-- RECORDS FOR THIS EXERCISE start --
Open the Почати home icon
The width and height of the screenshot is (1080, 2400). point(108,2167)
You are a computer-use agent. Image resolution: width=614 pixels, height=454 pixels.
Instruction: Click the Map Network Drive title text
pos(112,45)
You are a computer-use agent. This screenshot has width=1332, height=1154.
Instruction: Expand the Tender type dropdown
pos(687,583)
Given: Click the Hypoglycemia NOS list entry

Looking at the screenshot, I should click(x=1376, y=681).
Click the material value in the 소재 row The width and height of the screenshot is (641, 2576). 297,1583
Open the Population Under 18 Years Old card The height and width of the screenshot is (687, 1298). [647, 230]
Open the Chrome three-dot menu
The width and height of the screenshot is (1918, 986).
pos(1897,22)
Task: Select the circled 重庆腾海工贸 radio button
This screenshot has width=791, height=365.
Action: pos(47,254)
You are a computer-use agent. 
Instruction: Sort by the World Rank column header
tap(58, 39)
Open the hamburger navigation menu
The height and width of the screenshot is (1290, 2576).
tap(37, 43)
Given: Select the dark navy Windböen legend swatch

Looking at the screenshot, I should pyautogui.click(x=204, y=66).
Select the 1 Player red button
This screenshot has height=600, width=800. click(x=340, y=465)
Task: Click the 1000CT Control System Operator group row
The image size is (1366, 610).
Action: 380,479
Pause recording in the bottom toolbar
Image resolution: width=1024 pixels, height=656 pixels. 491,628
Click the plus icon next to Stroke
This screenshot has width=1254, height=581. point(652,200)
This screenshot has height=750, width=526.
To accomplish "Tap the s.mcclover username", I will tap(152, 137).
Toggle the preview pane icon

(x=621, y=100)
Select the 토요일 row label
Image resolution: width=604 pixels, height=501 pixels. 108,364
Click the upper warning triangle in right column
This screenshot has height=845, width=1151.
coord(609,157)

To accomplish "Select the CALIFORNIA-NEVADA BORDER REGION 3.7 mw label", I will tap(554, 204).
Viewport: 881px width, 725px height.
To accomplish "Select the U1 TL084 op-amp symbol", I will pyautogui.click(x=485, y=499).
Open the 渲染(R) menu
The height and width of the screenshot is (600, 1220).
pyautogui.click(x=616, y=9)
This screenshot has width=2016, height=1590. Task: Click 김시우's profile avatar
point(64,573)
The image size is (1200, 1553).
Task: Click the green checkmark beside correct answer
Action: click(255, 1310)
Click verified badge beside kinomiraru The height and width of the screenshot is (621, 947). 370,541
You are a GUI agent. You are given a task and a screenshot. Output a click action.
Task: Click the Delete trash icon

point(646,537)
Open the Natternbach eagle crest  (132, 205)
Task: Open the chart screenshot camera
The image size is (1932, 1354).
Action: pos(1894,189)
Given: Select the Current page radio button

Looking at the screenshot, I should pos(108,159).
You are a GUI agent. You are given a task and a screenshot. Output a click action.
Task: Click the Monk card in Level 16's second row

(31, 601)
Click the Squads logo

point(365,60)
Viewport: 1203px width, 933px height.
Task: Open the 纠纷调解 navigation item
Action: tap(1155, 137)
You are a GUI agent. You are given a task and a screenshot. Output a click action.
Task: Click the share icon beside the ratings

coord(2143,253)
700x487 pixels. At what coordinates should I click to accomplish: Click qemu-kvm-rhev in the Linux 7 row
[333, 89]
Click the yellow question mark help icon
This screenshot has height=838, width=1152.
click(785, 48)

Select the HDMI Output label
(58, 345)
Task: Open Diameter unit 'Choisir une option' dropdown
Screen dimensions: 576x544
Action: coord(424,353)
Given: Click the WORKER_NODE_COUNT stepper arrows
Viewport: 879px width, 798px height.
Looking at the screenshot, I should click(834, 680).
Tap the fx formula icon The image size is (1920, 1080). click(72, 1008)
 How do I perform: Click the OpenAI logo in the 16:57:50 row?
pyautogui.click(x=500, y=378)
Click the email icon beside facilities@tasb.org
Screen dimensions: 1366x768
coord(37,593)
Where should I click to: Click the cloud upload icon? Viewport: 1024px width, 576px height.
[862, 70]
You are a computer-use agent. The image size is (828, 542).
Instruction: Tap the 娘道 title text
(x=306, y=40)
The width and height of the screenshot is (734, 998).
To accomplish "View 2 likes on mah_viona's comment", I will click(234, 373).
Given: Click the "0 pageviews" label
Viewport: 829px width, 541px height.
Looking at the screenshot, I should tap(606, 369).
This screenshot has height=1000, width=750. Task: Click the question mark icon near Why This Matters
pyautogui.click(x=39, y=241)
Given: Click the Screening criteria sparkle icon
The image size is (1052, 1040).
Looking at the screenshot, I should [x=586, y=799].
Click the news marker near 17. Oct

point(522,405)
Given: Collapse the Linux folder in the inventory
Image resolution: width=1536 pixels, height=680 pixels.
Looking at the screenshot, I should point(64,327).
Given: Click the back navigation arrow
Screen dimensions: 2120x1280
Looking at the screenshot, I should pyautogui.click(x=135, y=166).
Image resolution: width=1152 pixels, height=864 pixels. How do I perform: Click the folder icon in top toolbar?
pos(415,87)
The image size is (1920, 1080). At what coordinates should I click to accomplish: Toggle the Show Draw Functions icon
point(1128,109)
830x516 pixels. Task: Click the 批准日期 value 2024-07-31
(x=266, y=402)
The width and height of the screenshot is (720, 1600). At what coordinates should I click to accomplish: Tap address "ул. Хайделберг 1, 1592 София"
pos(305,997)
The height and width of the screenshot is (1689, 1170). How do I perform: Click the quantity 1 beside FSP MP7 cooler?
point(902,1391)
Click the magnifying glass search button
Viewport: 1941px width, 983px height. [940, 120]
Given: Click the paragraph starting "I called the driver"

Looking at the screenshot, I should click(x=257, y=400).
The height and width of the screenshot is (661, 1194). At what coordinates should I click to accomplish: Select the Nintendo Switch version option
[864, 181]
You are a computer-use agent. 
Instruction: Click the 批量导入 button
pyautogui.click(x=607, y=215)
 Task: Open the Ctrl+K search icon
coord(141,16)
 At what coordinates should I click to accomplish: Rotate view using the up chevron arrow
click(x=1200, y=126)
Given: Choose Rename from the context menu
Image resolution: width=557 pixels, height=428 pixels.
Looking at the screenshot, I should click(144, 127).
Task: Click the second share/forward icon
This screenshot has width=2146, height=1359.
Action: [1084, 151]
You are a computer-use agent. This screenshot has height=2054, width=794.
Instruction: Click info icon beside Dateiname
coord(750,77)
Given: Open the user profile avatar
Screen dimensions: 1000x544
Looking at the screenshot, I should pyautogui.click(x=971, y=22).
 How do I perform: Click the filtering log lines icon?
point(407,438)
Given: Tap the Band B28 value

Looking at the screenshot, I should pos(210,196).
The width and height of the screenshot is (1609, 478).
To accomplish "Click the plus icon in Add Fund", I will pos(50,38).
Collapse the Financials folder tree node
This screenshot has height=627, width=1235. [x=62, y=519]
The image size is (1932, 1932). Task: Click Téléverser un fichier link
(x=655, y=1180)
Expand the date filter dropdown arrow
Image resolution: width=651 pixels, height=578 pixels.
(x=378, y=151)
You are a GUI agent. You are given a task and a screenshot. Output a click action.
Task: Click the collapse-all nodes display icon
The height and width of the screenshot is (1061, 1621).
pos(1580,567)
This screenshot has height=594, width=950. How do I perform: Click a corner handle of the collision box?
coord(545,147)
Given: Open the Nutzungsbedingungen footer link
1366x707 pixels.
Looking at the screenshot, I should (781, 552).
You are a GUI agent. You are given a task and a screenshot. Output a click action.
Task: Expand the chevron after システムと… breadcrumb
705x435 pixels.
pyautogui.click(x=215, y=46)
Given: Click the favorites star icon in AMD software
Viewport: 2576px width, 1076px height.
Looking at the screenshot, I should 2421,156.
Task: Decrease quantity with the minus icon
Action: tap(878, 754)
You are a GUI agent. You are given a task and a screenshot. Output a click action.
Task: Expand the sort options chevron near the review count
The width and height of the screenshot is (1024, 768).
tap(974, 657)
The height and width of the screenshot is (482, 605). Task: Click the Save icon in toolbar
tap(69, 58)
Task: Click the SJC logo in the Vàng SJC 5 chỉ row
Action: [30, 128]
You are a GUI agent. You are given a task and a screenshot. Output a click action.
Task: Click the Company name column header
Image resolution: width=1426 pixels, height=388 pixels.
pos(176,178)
-- RECORDS FOR THIS EXERCISE end --
[SET TASK]
Convert the data, starting at the line containing "This screenshot has width=2016, height=1590." and ending at the line containing "Looking at the screenshot, I should pos(108,159).", into a Markdown table with the columns No. and Text. Give one numbered row per line and leave out blank lines.

[TASK ANSWER]
| No. | Text |
|---|---|
| 1 | This screenshot has width=2016, height=1590. Task: Click 김시우's profile avatar |
| 2 | point(64,573) |
| 3 | The image size is (1200, 1553). |
| 4 | Task: Click the green checkmark beside correct answer |
| 5 | Action: click(255, 1310) |
| 6 | Click verified badge beside kinomiraru The height and width of the screenshot is (621, 947). 370,541 |
| 7 | You are a GUI agent. You are given a task and a screenshot. Output a click action. |
| 8 | Task: Click the Delete trash icon |
| 9 | point(646,537) |
| 10 | Open the Natternbach eagle crest  (132, 205) |
| 11 | Task: Open the chart screenshot camera |
| 12 | The image size is (1932, 1354). |
| 13 | Action: pos(1894,189) |
| 14 | Given: Select the Current page radio button |
| 15 | Looking at the screenshot, I should pos(108,159). |